> _What the exercise asks_
Each line of the listing that includes the string "dimensions" is to be identified and copied.

> _Supplied records_
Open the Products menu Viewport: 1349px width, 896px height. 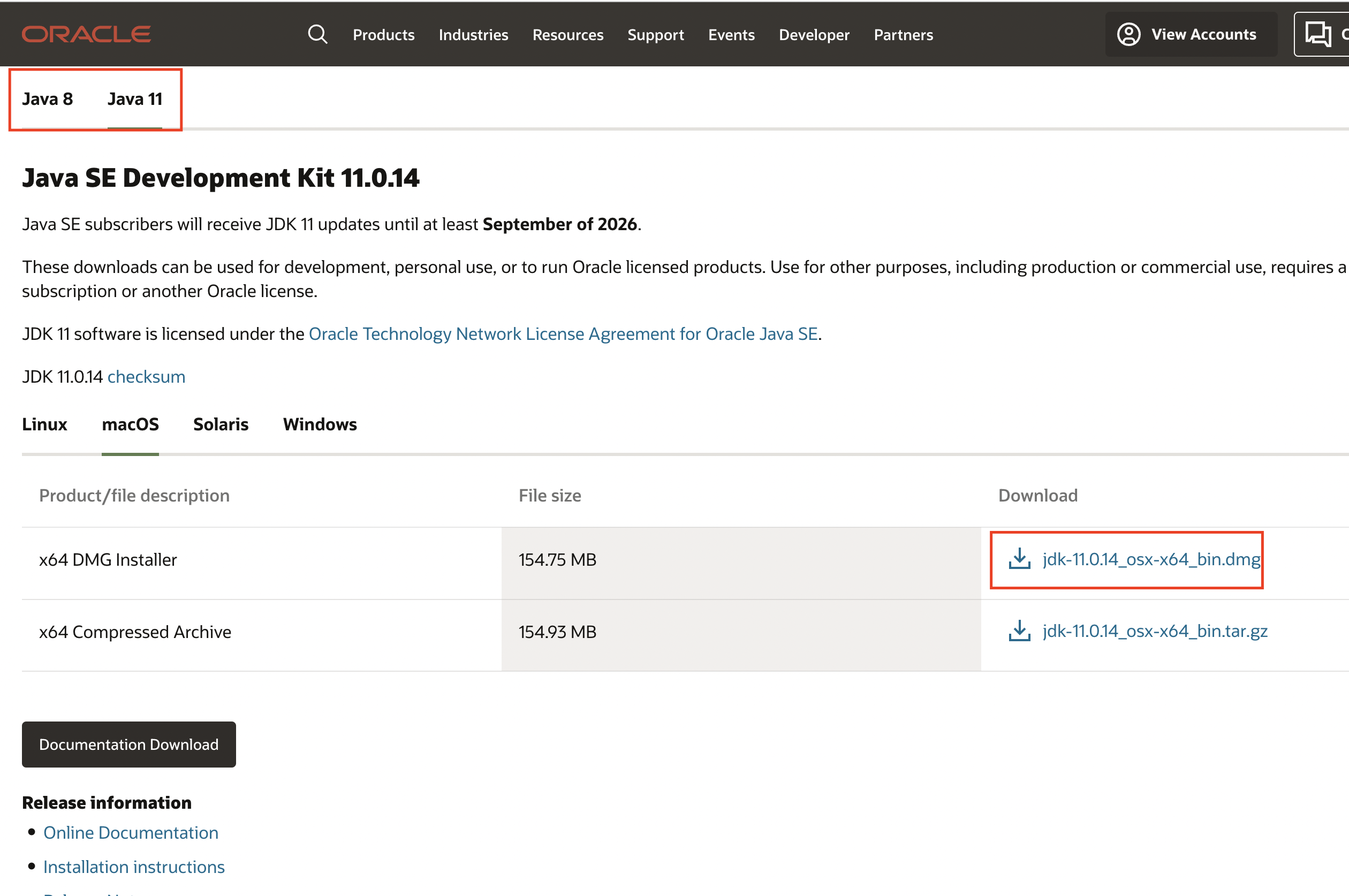click(x=383, y=35)
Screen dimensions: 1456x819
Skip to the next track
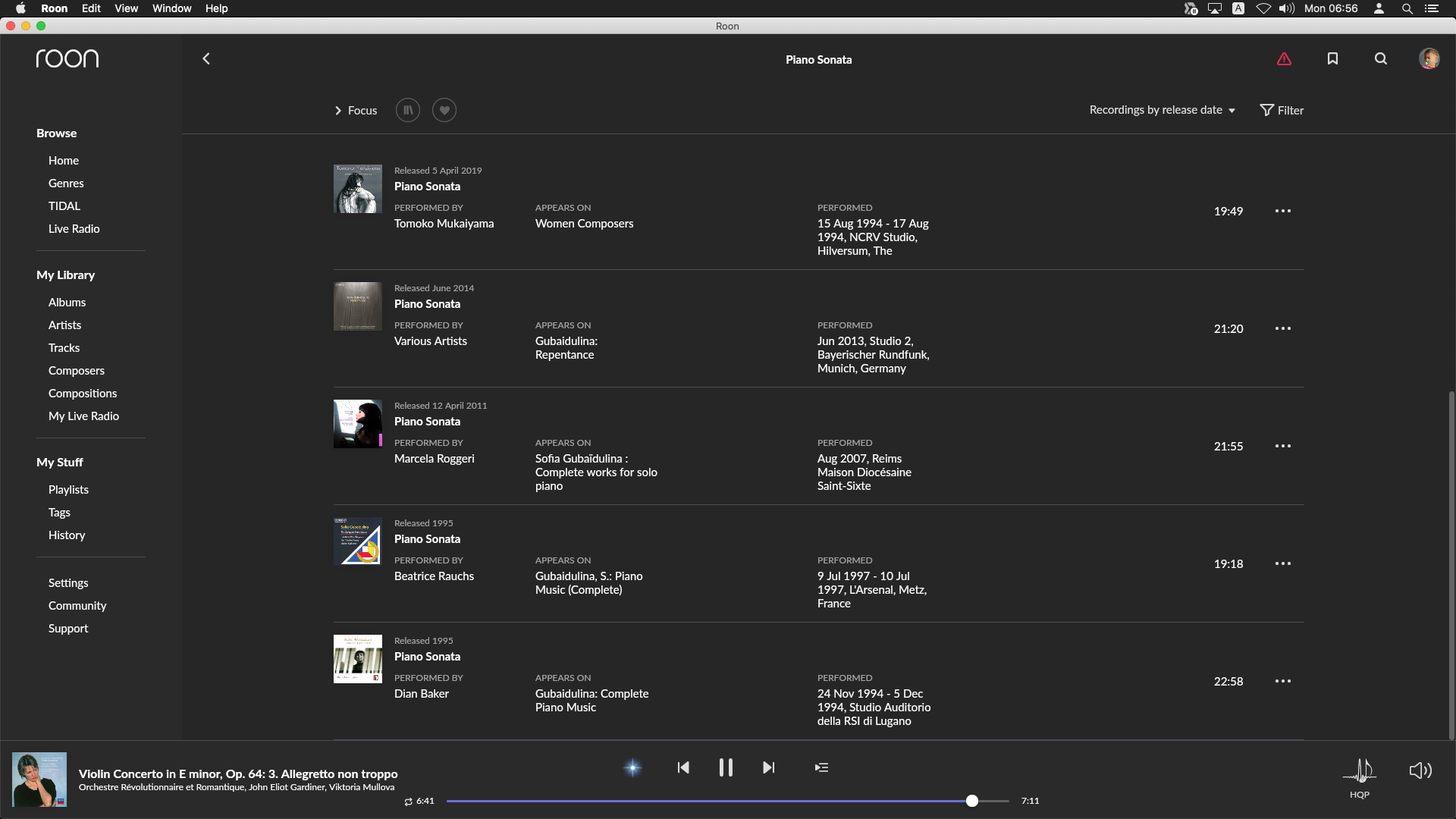768,767
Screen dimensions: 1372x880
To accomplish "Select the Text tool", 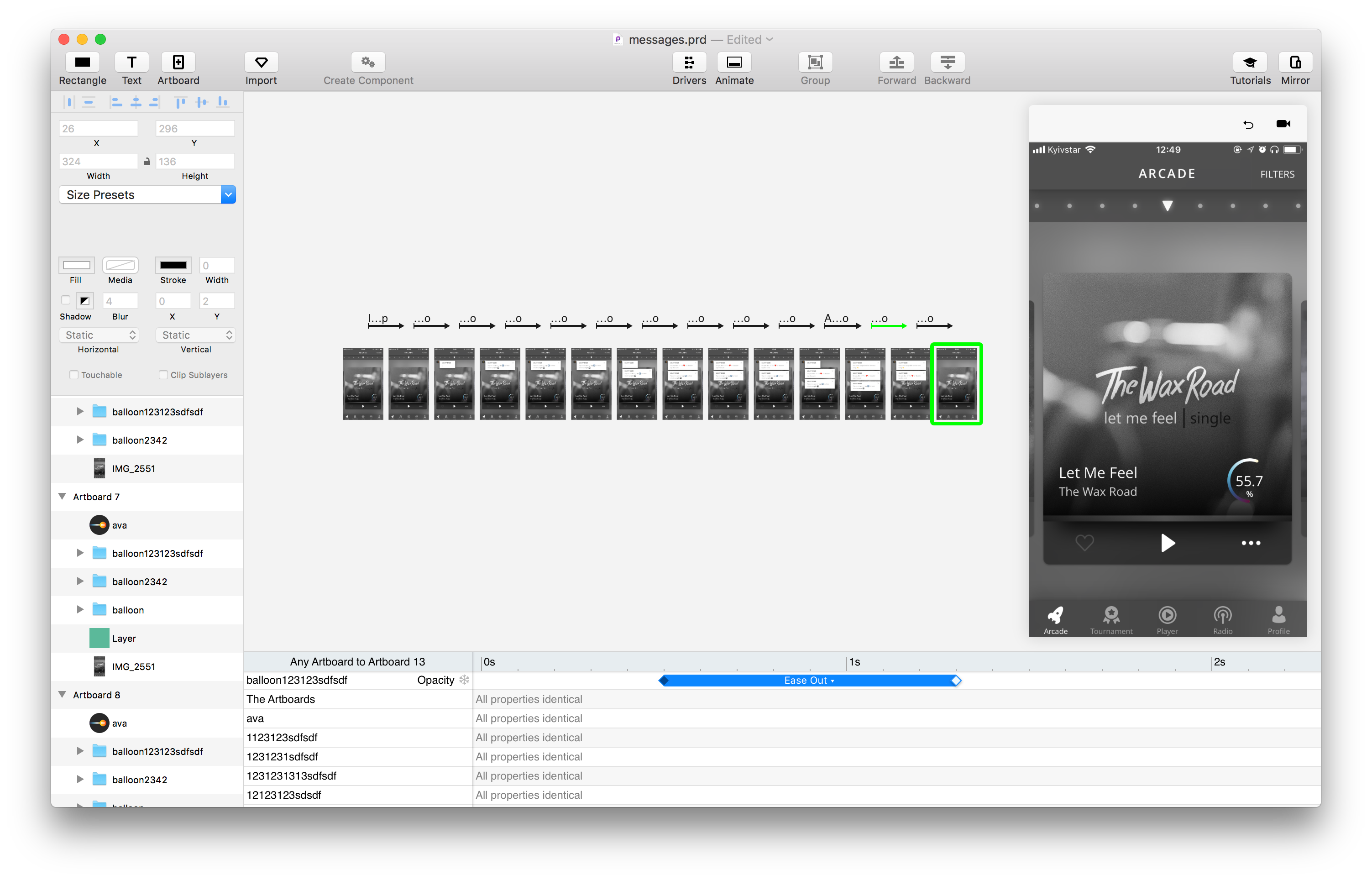I will 132,62.
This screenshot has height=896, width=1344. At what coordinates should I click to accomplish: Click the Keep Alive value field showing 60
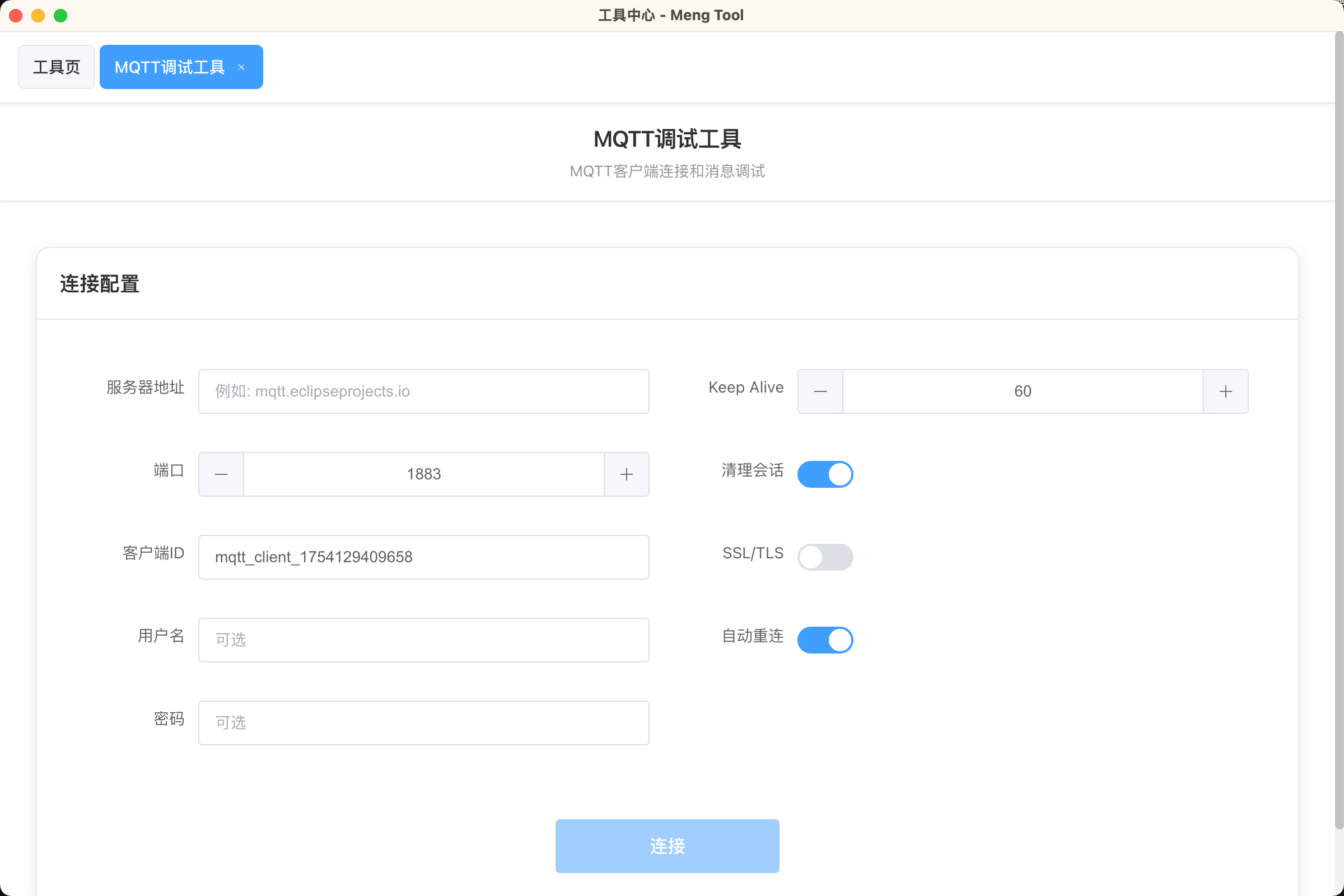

> _Solution to this problem_
Screen dimensions: 1456x819
Screen dimensions: 1372x880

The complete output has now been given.